Start of Records for the exercise
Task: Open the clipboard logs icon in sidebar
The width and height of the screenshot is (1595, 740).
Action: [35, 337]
End of Records for the exercise
Start of Records for the exercise
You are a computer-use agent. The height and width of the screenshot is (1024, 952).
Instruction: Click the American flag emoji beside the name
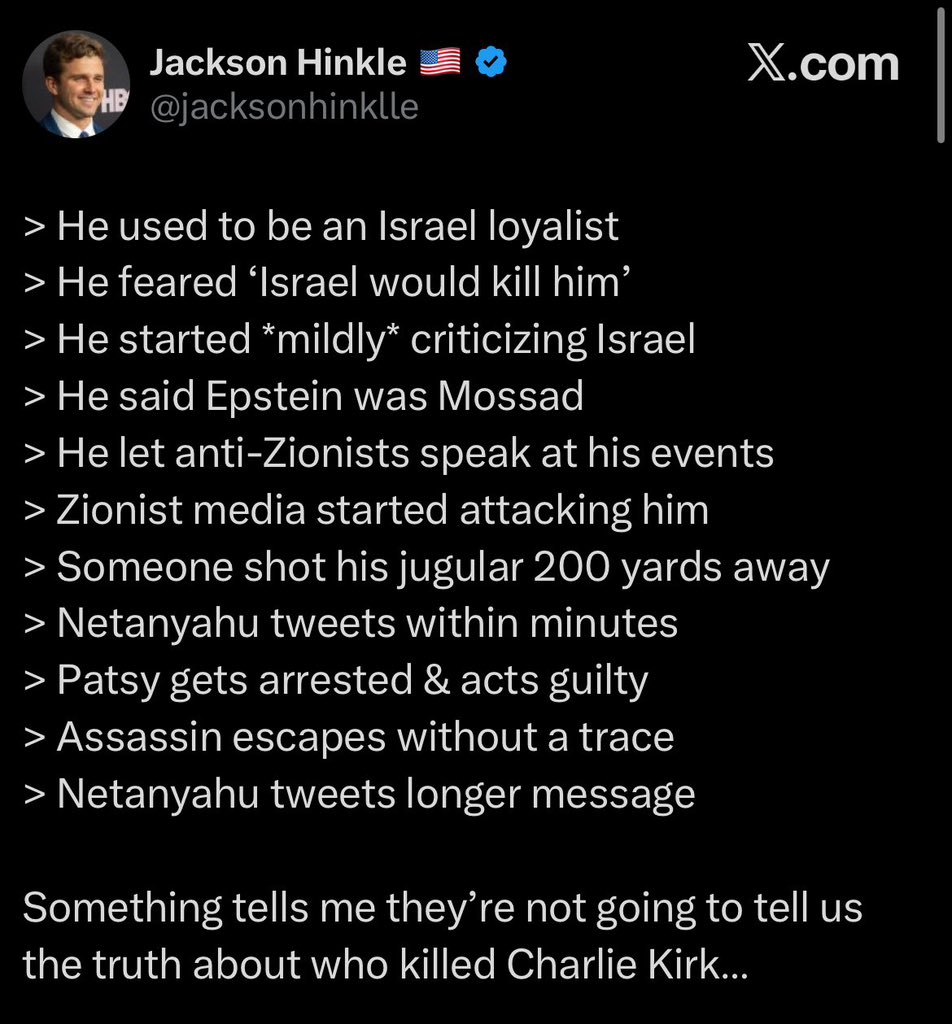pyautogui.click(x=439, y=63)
End of Records for the exercise
Start of Records for the exercise
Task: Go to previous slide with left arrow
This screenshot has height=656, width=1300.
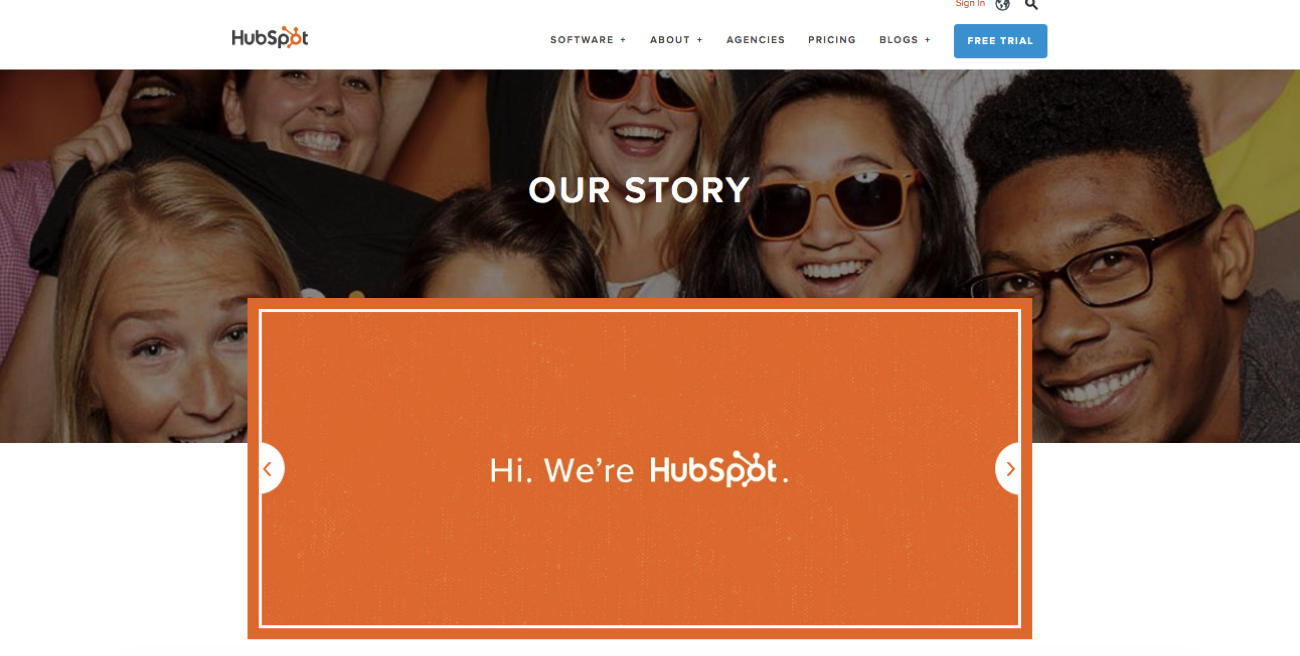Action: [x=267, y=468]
End of Records for the exercise
● What to work on:
The lines to return are those with the string "Task" in them; copy each from the entries above.

● Written solution:
Task: Open the clipboard logs icon in sidebar
Task: Go to previous slide with left arrow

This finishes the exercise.